Wanita itu bernama Lusiana. Namun, kerap dipanggil dengan sebutan "Lucy". Malam itu ia terlihat cantik dengan balutan dress mewah yang terlihat anggun.
"Hei! Hei! Hei! Jangan tunjukan wajah sedihmu di hari yang penting untuk kita berdua ini, Sayang." ucap Frans sembari mengusap pipi mulus Lucy dengan lembut.
"Aku harus menunggu sampai kapan, Sayang? Aku takut jika semua harapanku selama ini untuk menjadi istrimu sia-sia. Begitu banyak hal yang kita lalui bersama sejak kita kuliah Frans, aku sangat mencintaimu dan tak bisa hidup tanpamu. Hiks, Hiks, Hiks." Lucy mengeluarkan air mata di kedua sudut matanya.
"Aku juga sangat mencintaimu dan tak bisa hidup tanpamu, Sayang. Tolong bersabarlah sedikit lagi. Aku akan berusaha lebih lagi untuk meyakinkan kedua orang tuaku." tutur Frans meyakinkan kekasihnya.
"Sudah jangan bersedih lagi, Sayang. Hari ini aku akan memberikan apa saja yang kau inginkan." Frans berusaha menghibur Lucy untuk menghentikan tangis kesedihannya.
"Benarkah kau akan memberikanku apapun, Sayang?" Lucy mulai tersenyum mendengar perkataan Frans.
"Tentu saja, Sayangku." timpal Frans sambil menyunggingkan senyuman di wajah tampannya.
Setelah selesai menghabiskan malam mereka di restaurant mewah tersebut, akhirnya mereka memutuskan untuk turun ke salah satu kamar vip di hotel mewah itu yang sengaja Frans pesan untuk mereka berdua gunakan beristirahat.
Frans dan Lucy mulai memasuki kamar mewah itu. Setelah menutup pintu kamarnya, Frans segera menarik dengan kuat tubuh Lucy ke atas ranjang dan mulai mencium lembut bibir Lucy. Lucy pun membalas ciuman lembut dari Frans tanpa penolakan.
Pelan Frans mulai membuka dress yang Lucy kenakan hingga tubuh indahnya terlihat jelas tanpa sehelai benang pun. Setelah berhasil melepaskan penutup tubuh kekasihnya, Frans lalu membuka baju yang ia kenakan.
Mereka mulai saling bergerilya pada tubuh mereka masing-masing. Malam yang penting bagi mereka pun, dihabiskan untuk bercumbu memadu kasih berdua.
Keesokan paginya, Lucy terbangun dan mulai membuka matanya pelan menyesuaikan pandangannya yang masih buram. Tubuhnya yang tanpa busana dan hanya tertutup selimut tebal terasa hangat lantaran ada tangan yang melingkar di perutnya yang tak lain adalah tangan Frans.
Ia mengangkat tangan Frans pelan agar tak membuatnya bangun dari tidurnya. Namun, usahanya gagal karena Frans malah makin mengeratkan pelukannya di tubuh Lucy.
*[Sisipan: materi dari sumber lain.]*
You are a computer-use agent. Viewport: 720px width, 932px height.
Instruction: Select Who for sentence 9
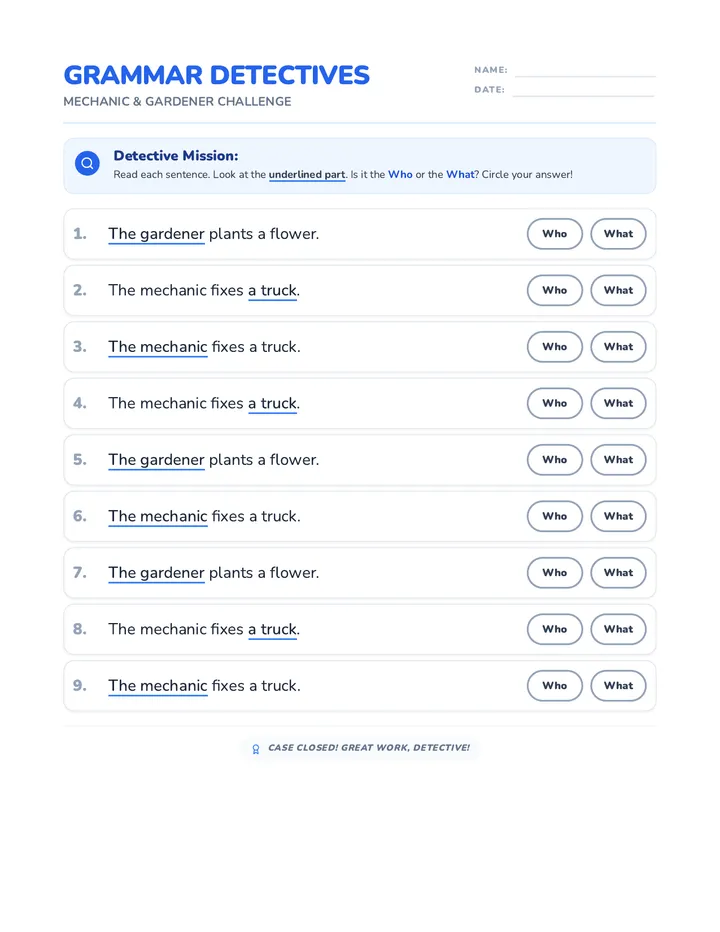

"Frans, aku mau ke kamar mandi." Perkataan Lucy membuat Frans melepaskan pelukan yang ia eratkan pada tubuh kekasihnya tersebut.
"Ah, baik Pergilah! Jangan lama-lama dan cepat kembali ke atas keranjang!" titah Frans pada Lucy.
Lucy pun hanya terdiam menganggukan kepalanya dan berlalu meninggalkan Frans yang masih terbaring di atas ranjang ke dalam kamar mandi. Ia membersihkan diri di dalam kamar mandi selama beberapa saat. Ia merasakan kesegaran di tubuhnya oleh guyuran air dingin setelah semalaman dihajar habis oleh Frans.
Selesai mandi, ia pun membangunkan Frans yang terlihat kembali tidur. Ia menyuruhnya mandi dan segera mengajaknya untuk sarapan karena perutnya terasa sudah sangat lapar.
"Sayang, bangunlah! Cepatlah mandi! Aku lapar." Suara Lucy membuat Frans membuka kedua matanya pelan.
"Kau lapar, Sayang? Tunggu sebentar ya." jawab Frans sambil beranjak bangun sembari mencium pipi Lucy dan mengusap lembut rambutnya.
Lucy hanya menganggukan kepala dan kembali ke meja rias untuk merapikan diri. Ia menatap wajahnya yang cantik di pantulan cermin di dalam kamarnya sambil menyisir rambut indahnya.
Tak lama kemudian, Frans keluar dari kamar mandi dengan lilitan handuk di perutnya. Ia memeluk Lucy dari belakang sambil mencium bahu kekasihnya.
"Cepatlah Frans! Aku sudah lapar." ucap Lucy sambil melepaskan pelukan Frans
"Baik, Sayangku." Frans pun menjauhkan tubuhnya dari Lucy untuk berpakaian.
Tak lama kemudian, mereka sudah siap dengan pakaian mereka lalu segera turun ke arah restaurant yang terletak di lantai 1 untuk sarapan.
"Sayang, katamu semalam akan memberikan apapun yang kumau?" tagih Lucy pada janji yang Frans buat.
"Kau mau apa, Sayang?" tanya Frans singkat.
"Hari ini aku mau kau membelikanku semua barang mahal yang kumau di mall terbesar di kota ini." pinta Lucy.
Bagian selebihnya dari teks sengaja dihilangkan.